Being the veteran teacher that she was, Mrs. Johnson took a deep breath and doggedly plunged ahead in determination, vowing she could teach anyone to sew – even me. I decided to make a blouse and chose what I thought was a simple McCall’s pattern. Mrs. Johnson was thrilled with my selection, competent that even I could make a blouse requiring approximately seven straight seams. The pattern looked so simple and even pretty in the package. Then I opened it, gingerly unfolding and carefully arranging each delicate pattern piece, staring at the foreign documents before me. They were simply beyond human comprehension. I concluded that the pattern was actually a sinister trap of some accomplished but sadistic seamstress and quickly stuffed the flimsy entrapments back into their package. After all, I was creative! I didn’t need a pattern! I knew exactly what I wanted to make and how hard could it be? Ignorance really can be bliss!
When I presented the completed blouse to Mrs. Johnson for a grade, her eyes widened as she stared in silence at my first and last attempt at sewing. “Interesting”, she muttered, obviously in shock. I made a “C” in her class, a sympathy grade if there ever was one. And the blouse? I buried it in my back yard – literally. Since that day, I always make sure I have at least one friend who can sew and the name of two seamstresses on hand at all times. However, in all my years of ministry, I can truthfully say that my inability to sew has never hindered God’s work in my life or my calling as a woman in ministry.
Some have even dared to suggest that since I have a daughter, I should not only sew, but teach her to sew. (I buried that proposal along with Mrs. Johnson's blouse.) Another line of thinking proposes that because I am a pastor's wife, I should drag out my silver (if I had any) and host dinners and teas for the women of the church. (Please know that those of you who actually enjoy these tortuous events have my undying admiration and respect.) In our first full-time church, I actually gave it a shot by inviting the entire church to our home for a Christmas open house. Since there were several hundred church members at the time, I concluded it would take three nights to accommodate them all. Looking back, my only defense is a complete loss of sanity.

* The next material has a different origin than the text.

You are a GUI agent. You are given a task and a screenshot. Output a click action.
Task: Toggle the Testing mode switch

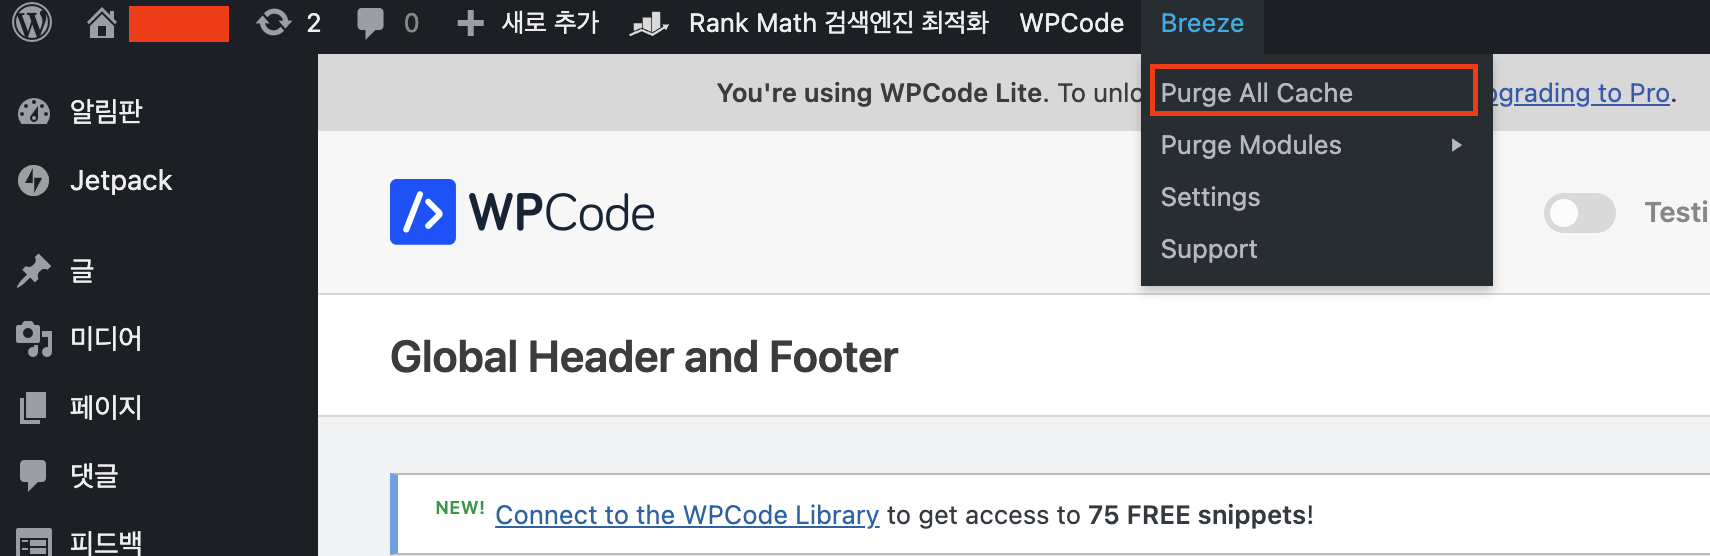(x=1579, y=212)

My family aptly dubbed the month before the first open house as "The Month from Hell". They had good reason. I put them all to work, cleaning and scrubbing every square inch of the house. I bought and hoarded food, threatening to hurt anyone who even thought about infiltrating my "stash". I even managed to destroy Thanksgiving week-end by insisting that we decorate, inside and out, for Christmas, not in anticipation of celebrating Christ's birth, but in preparation for the "open houses" to be held the following weekend.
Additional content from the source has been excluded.